Y esta también es la enfermedad del hombre post moderno, la persona se cansa de no hacer nada, está deseosa de novedades, nuevas relaciones, nuevos lugares, cosas excitantes; y dada la tecnología y el consumismo, algunas personas consiguen mantenerse en esta constante huída del lugar, de los próximos, de uno mismo y de Dios; hoy existen mil formas de consumo, de trabajo, de diversión, de felicidad… pero ciertamente esto no es accesible para todos, y esos se quedan en la soledad desolada, sin acceso a los “remedios” contra su acedia, sin los remedios para la felicidad. Por eso podemos establecer una relación clara entre consumo compulsivo y soledad.


La fuente fecunda de la ansiedad es la falta de sentido, es decir, el vacío. La ansiedad deriva del peor de los males: no saber para qué se está en este mundo.

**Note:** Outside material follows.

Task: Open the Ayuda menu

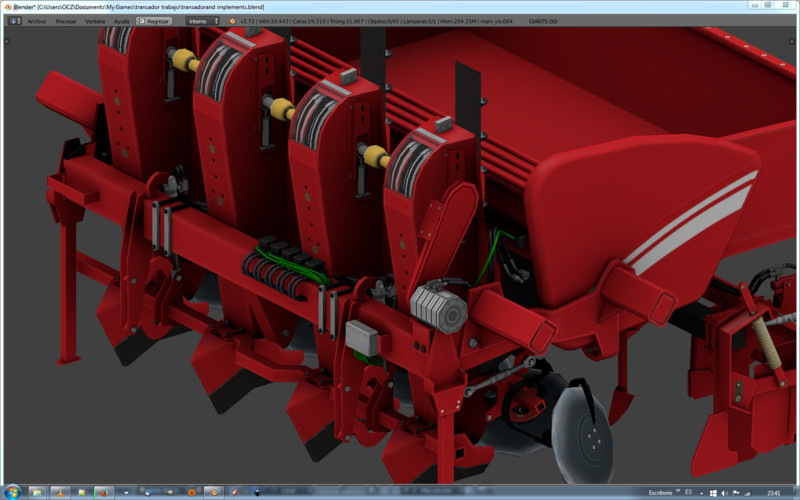Action: (122, 20)
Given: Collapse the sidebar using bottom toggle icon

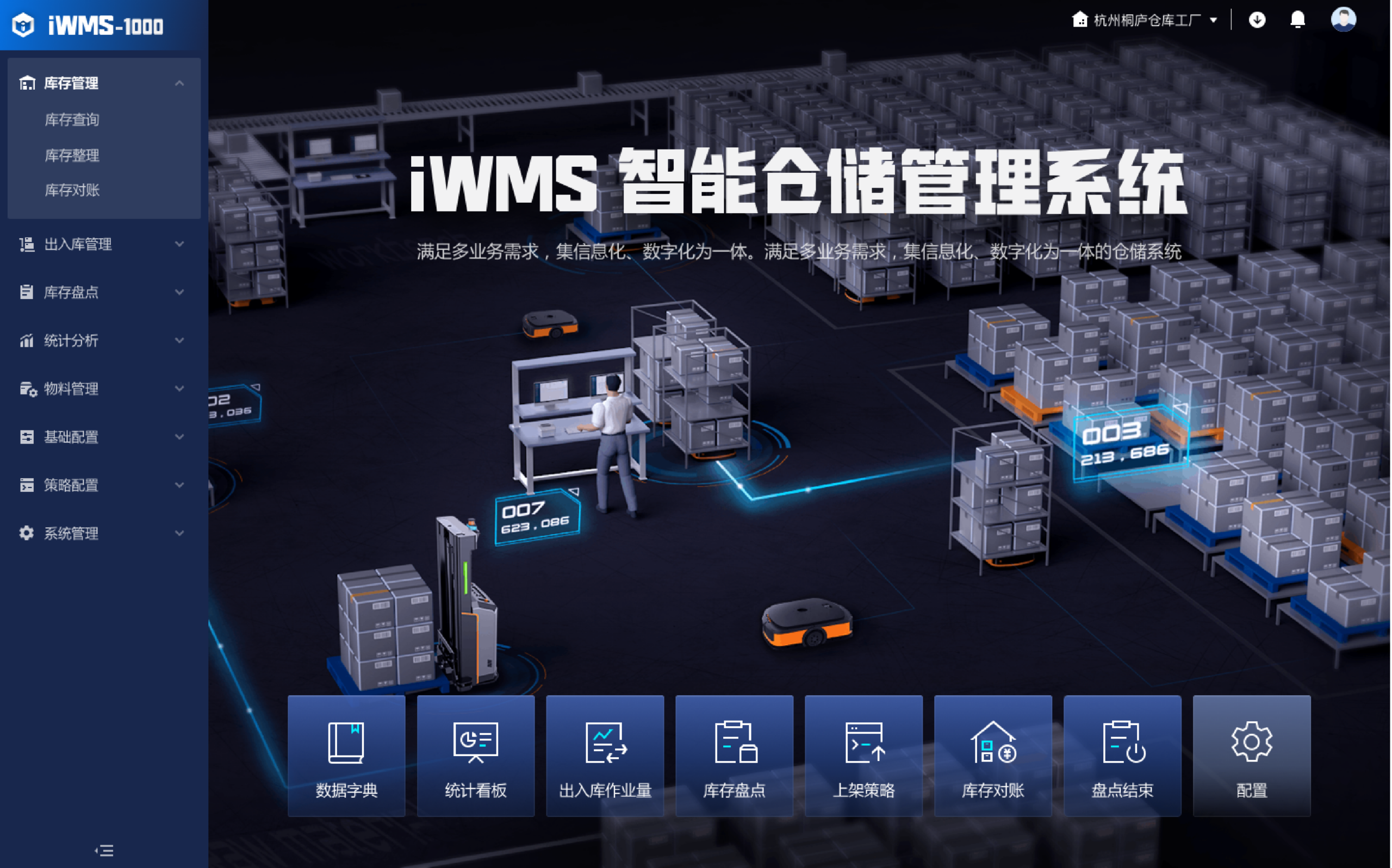Looking at the screenshot, I should (x=104, y=850).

Dice Nietzche: quien tiene un objetivo en la vida, es capaz de soporta cualquier cosa.


La ansiedad generalizada es un fenómeno típico de las épocas de transición; en este tiempo, el individuo queda sin suelo firme, no sabe la dirección, un velo cubre el futuro, y por eso la ansiedad invade, como la niebla, su interior.


El sentido de la vida es lo que puede sustentar cualquier crisis. Si esta condición no se cumple, puede venir muy fácilmente el vacío de la vida.
Siguiendo los consejos de los padres del desierto, hay que aprender a atajar el tedio y la acedia con la laboriosidad, la caridad y sobre todo no huyendo, sino resistiendo. Es necesaria la aceptación de sí mismo, de la propia vida, del propio lugar, de los propios límites.


Recordemos un cuento antiguo: Había un monje que vivía en el desierto egipcio y al que las tentaciones lo atormentaban del tal modo que ya no pudo soportarlo; así que decidió abandonar el cenobio y marcharse a otra parte.


Cuando estaba calzándose las sandalias para llevar a efecto su decisión, vio, cerca de donde él estaba, a otro monje que también estaba poniéndose las sandalias. - ¿Quién eres tú? - preguntó al desconocido.
“Soy tu yo”, fue la respuesta, “Si es por mi causa por lo que va a abandonar este lugar, debo hacerte saber que, vayas adonde vayas, yo iré contigo.”




Bibliografía: HENRY NOUWEN, La Soledad, El Silencio, La Oración, Ed. Obelisco, España
EN BIACHI ENZO, Palabras de la Vida interior, Ed Sígueme, Salamanca 2006, pp 193- 195
LARRAÑAGA I. Sube Conmigo, San Pablo, México, 1990.
GARCÍA-MONGE JOSÉ ANTONIO, La Soledad Madura, en Revista Sal Térrea, Junio 2007, pp 461 y ss.